Call me chicken or call me wise, but you can also call me brave for fighting the winds and rain and fog of the Jersey Turnpike and 95 South and whatever other route I found myself on, as I fought the defroster and the endless trips through the same tunnel, trying to see road signs and exits. If it hadn’t been for the CD of presidential historian Doris Kearns Goodwin’s captivating book, Team of Rivals, I would never have retained my sanity. Or maybe that’s why I kept losing my way. Amtrak, here I come!
Someone said to me, “But, Meg, you went around the world twice….” Yes, that’s true, but I didn’t drive! If it hadn’t been for a GPS, which my daughter lent me “just in case,” and which my grandson, Thomas, got to function by the end of our visit, I’d still be circling the lovely narrow streets of Washington Northwest, crying out to the Almighty to deliver me to 95 North. And, please, someone, give me a GPS for Christmas.
Because of the rotten weather, which continued, unabated for three days, I cut my visit short and did not see my friends at the American Hiking Society board meeting. www.americanhiking.org But I did visit my eldest grandson, Thomas Bixler, a freshman at American University in the School of International Service. We slogged around the rain-sodden campus and I got to stay in a dorm—one of those new, to me, dorms where men and women are on the same floor. And I got to prove that grandmothers can navigate the halls without getting lost (after all, it wasn’t the Jersey Turnpike). We had a ball!
Just a week ago The Plainfield Symphony held its gala 90th anniversary concert with three conductors presiding: George Marriner Maull, Sabin Pautza, and our new conductor, Charles Prince. The program was stunning, including Brahms’ Hungarian Dance #6, Ravel’s Bolero, Tschaikovsky’s Romeo and Juliet Overture, M. deFallo’s The Three-Cornered Hat, Suite No. 2, Pautza’s Sinfonietta, Finale, and Liszt’s Piano Concerto No. 1 in Eb with guest artist, Richard Alston. It was one of the most challenging concerts of my fifty years with the orchestra, and one of the most satisfying.
In the category of “how lucky can you be” is an experience a fellow musician and I had coming back from our dress rehearsal last week. Halfway home, the car in the fast lane a good distance in front of us lost control, slammed into a guard rail, spun around, and headed directly for us. My friend, Judy, reacted instantly, saving us from a catastrophic accident. She managed to keep her car out of the way so that it only hit the rear of the oncoming car, which had come to a halt in the middle of the highway. It was a shattering experience, but more so for Judy, who hit the steering wheel and also had her only car totaled.
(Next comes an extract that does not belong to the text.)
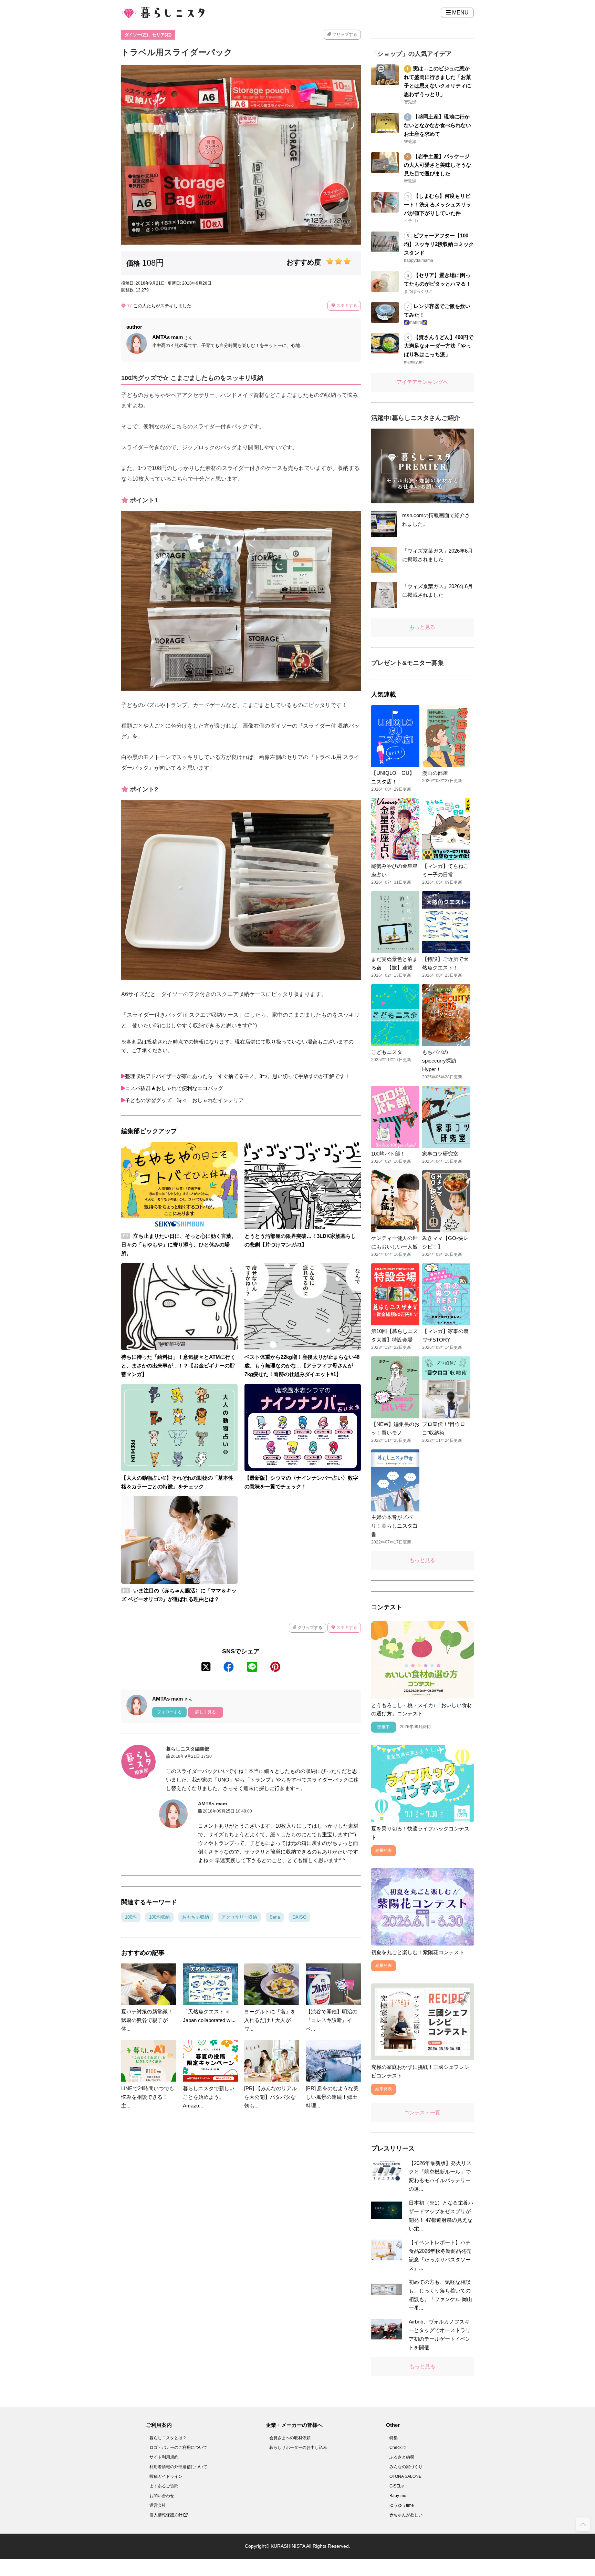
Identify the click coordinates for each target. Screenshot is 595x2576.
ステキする (346, 305)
The next day the man responsible for the accident called and said, “Don’t you think your friend (who is my age exactly) is a little old to be driving long distances at night?” I tried to be calm as I retorted, “Let me remind you that it was YOU who lost control of your car and nearly killed us all.” That, my dear friends, is the kind of age discrimination that was voiced more than once. Even the police intimated as much, even though it was Judy’s quick thinking and reactions that saved us all.
Watch for my next blog, where I’ll continue my list of travel rules and a recap of my summer adventures in the great Northwest. As I told you, I’m trying to keep these entries short.
Jon Pollack
Sorry to hear about your near accident, remember ours with the deer in Maine?